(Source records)
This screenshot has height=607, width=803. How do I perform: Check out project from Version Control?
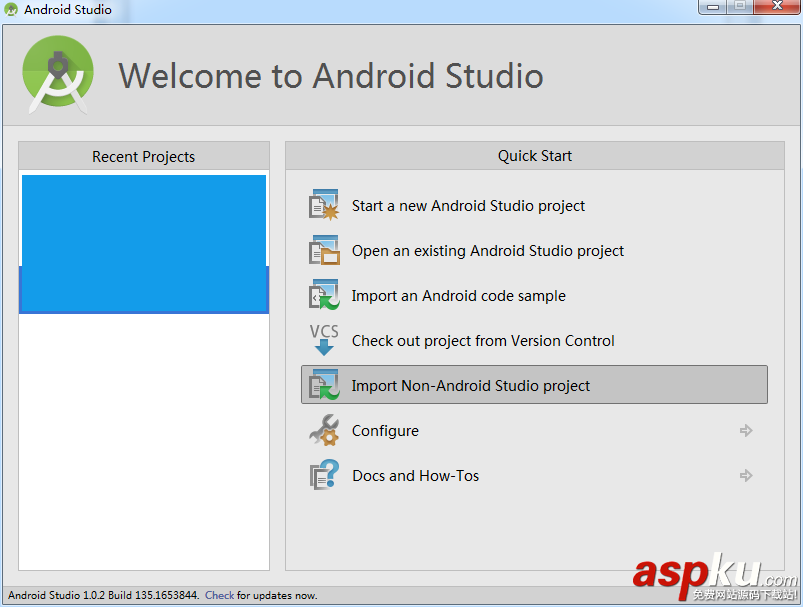coord(482,340)
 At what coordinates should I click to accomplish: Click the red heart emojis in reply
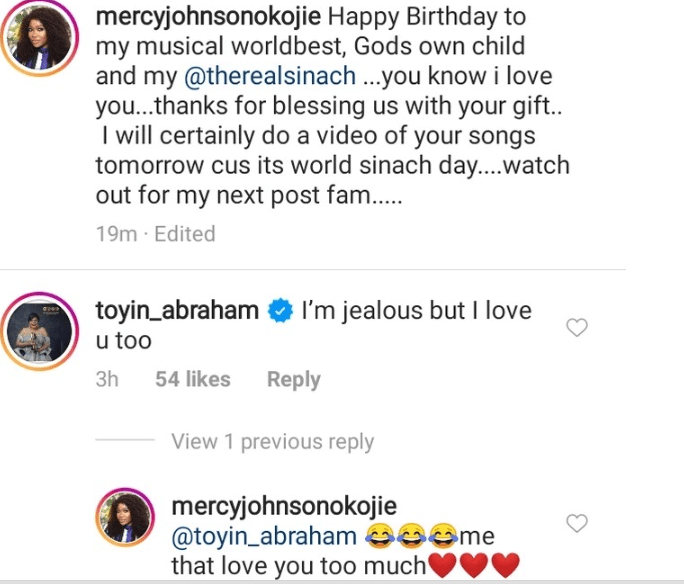coord(474,567)
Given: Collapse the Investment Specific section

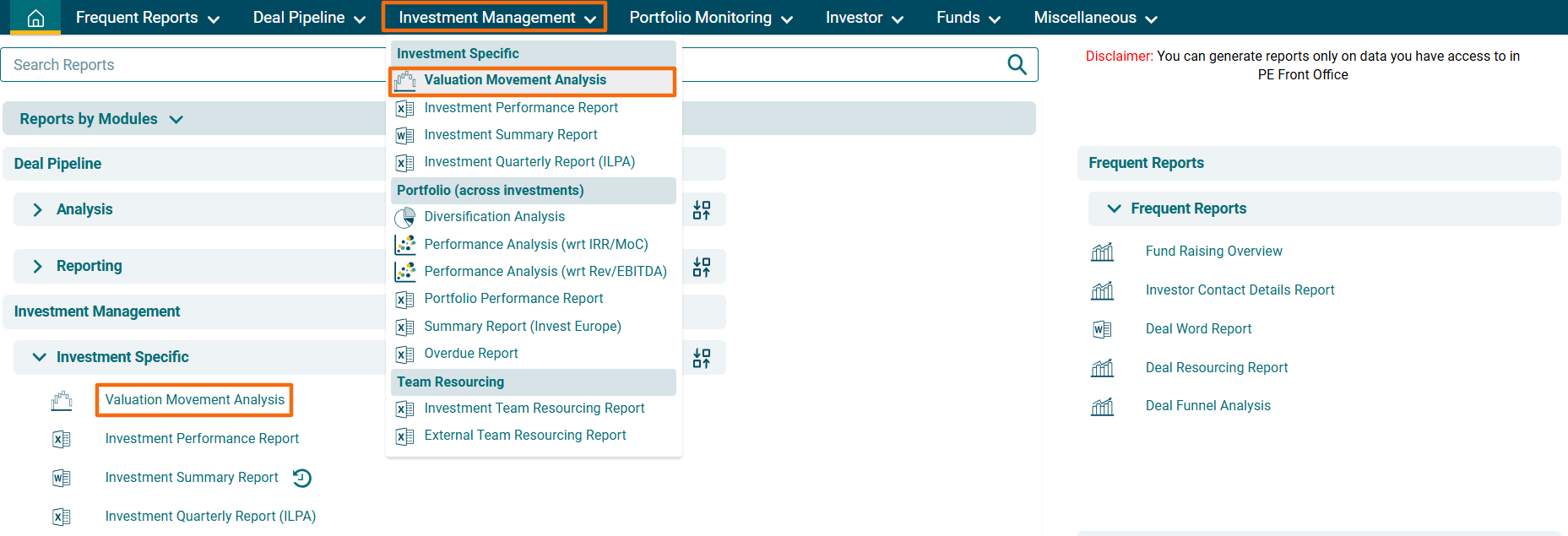Looking at the screenshot, I should [39, 357].
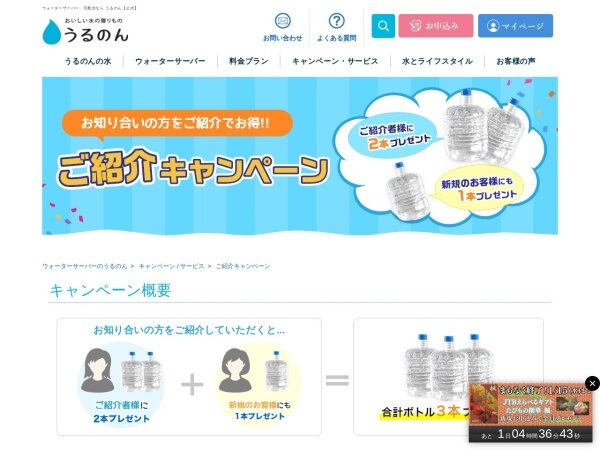This screenshot has height=450, width=600.
Task: Click the pink お申込み button
Action: [x=435, y=26]
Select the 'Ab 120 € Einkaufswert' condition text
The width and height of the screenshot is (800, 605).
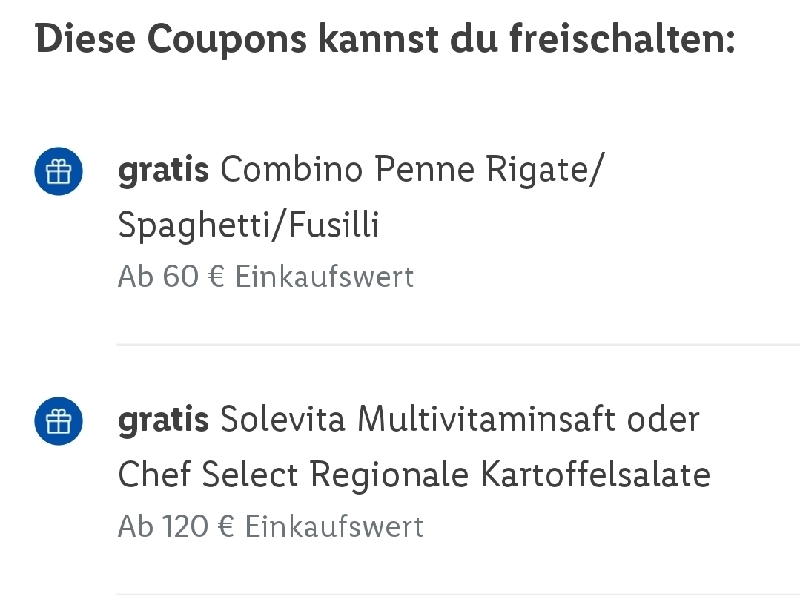click(x=271, y=526)
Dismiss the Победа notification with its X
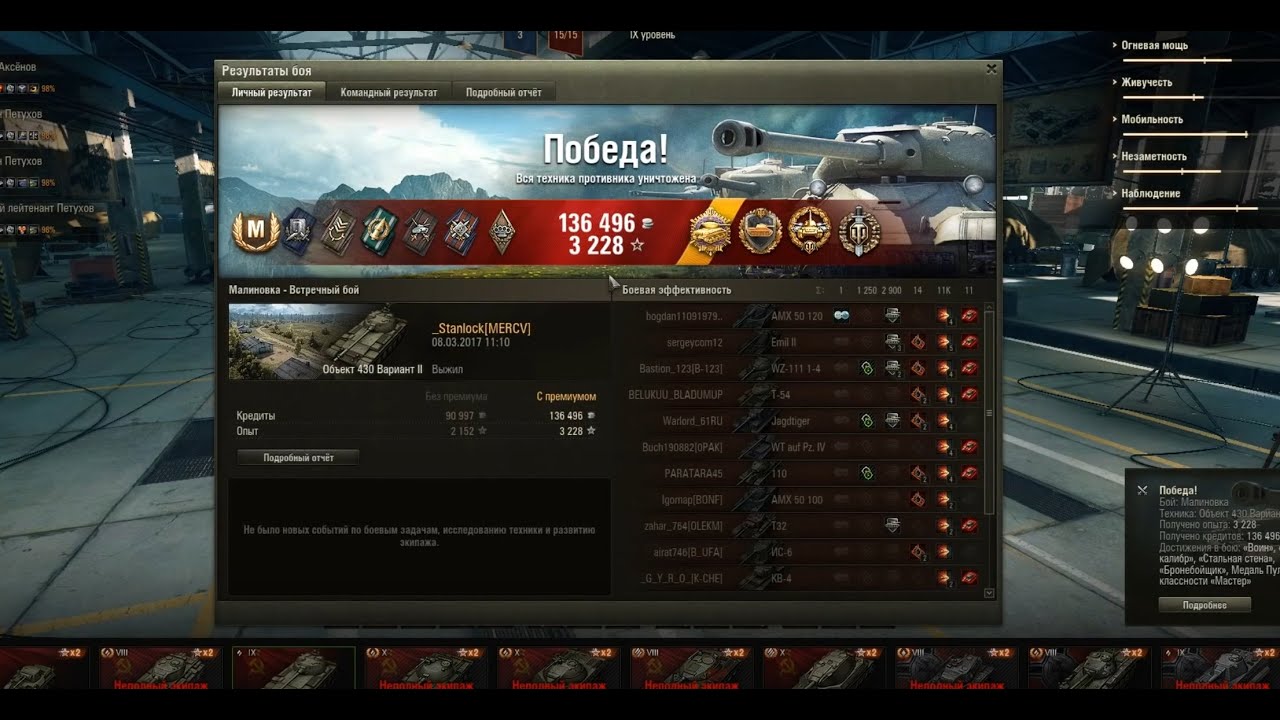The image size is (1280, 720). pyautogui.click(x=1142, y=490)
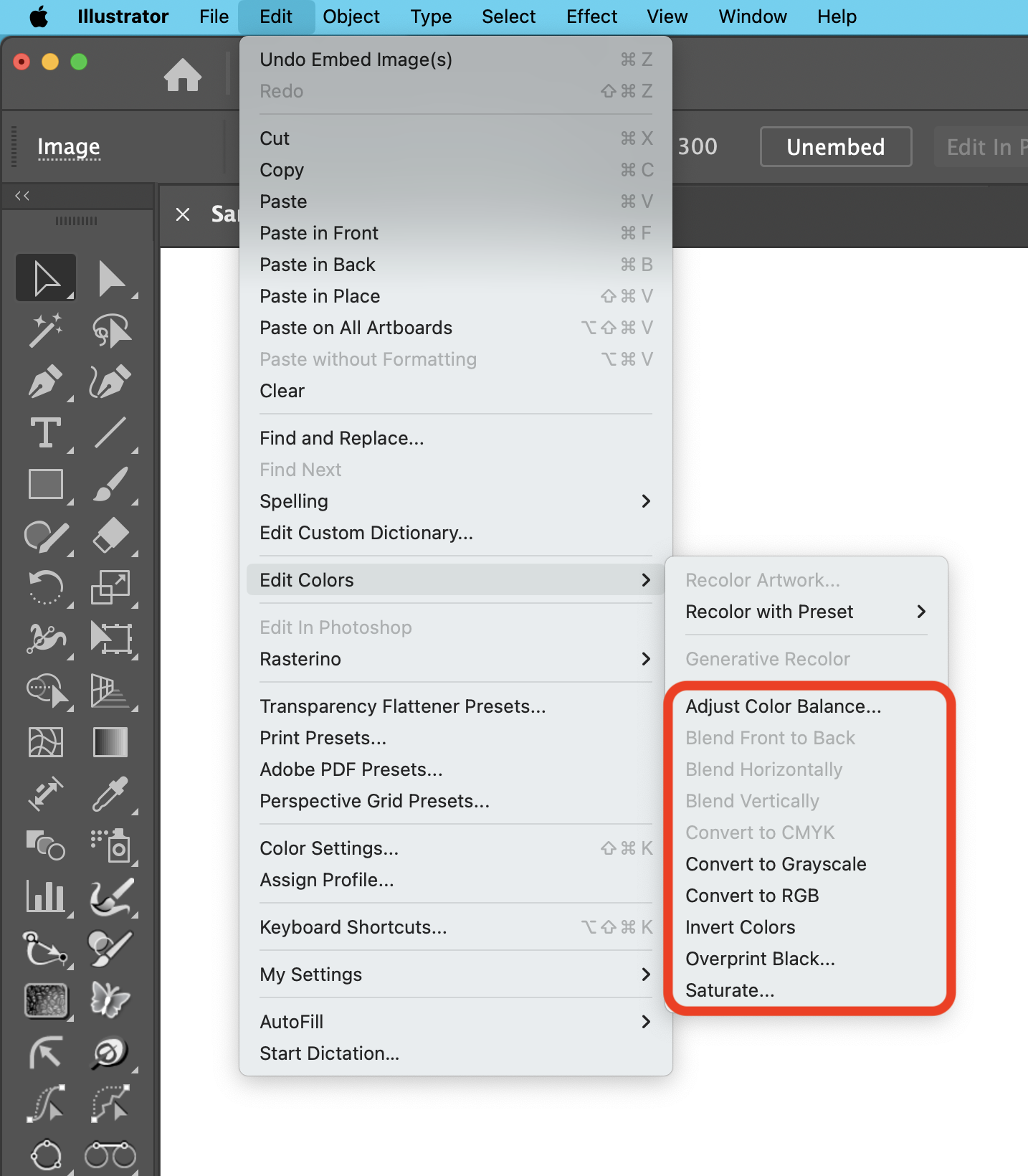1028x1176 pixels.
Task: Click the Image link in control bar
Action: click(69, 147)
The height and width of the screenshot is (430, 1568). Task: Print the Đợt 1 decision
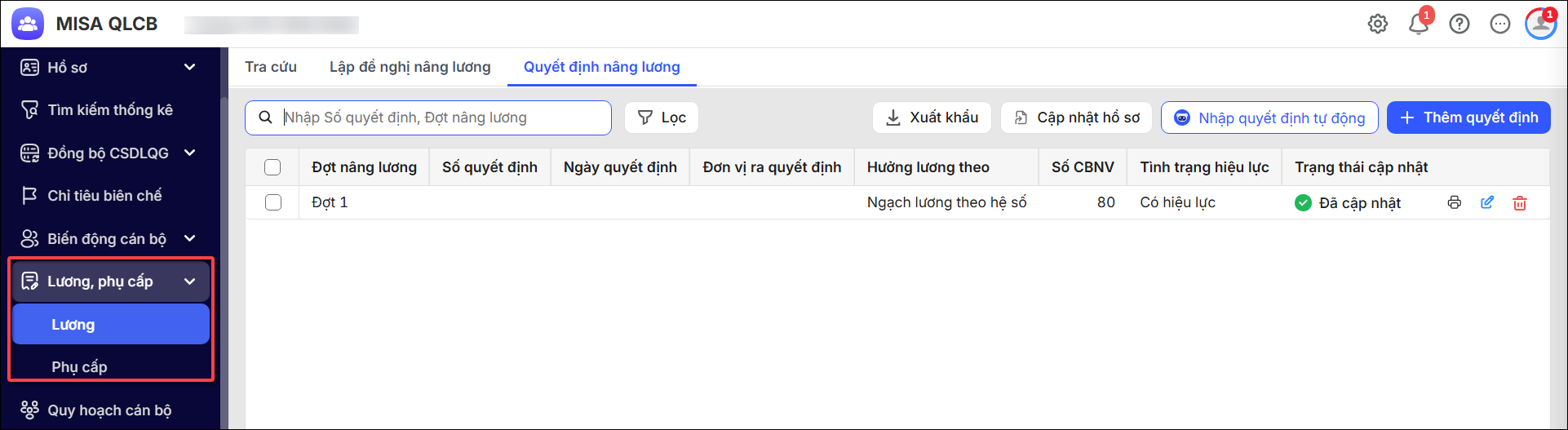(x=1455, y=202)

◆ **What to produce**: Only the lines from the one that contains "The height and" to the end of the records, inclusive, are to be quoted exactly, with pictures excluded.

◆ **Reply to the task**:
The height and width of the screenshot is (430, 1568). Task: Print the Đợt 1 decision
(x=1455, y=202)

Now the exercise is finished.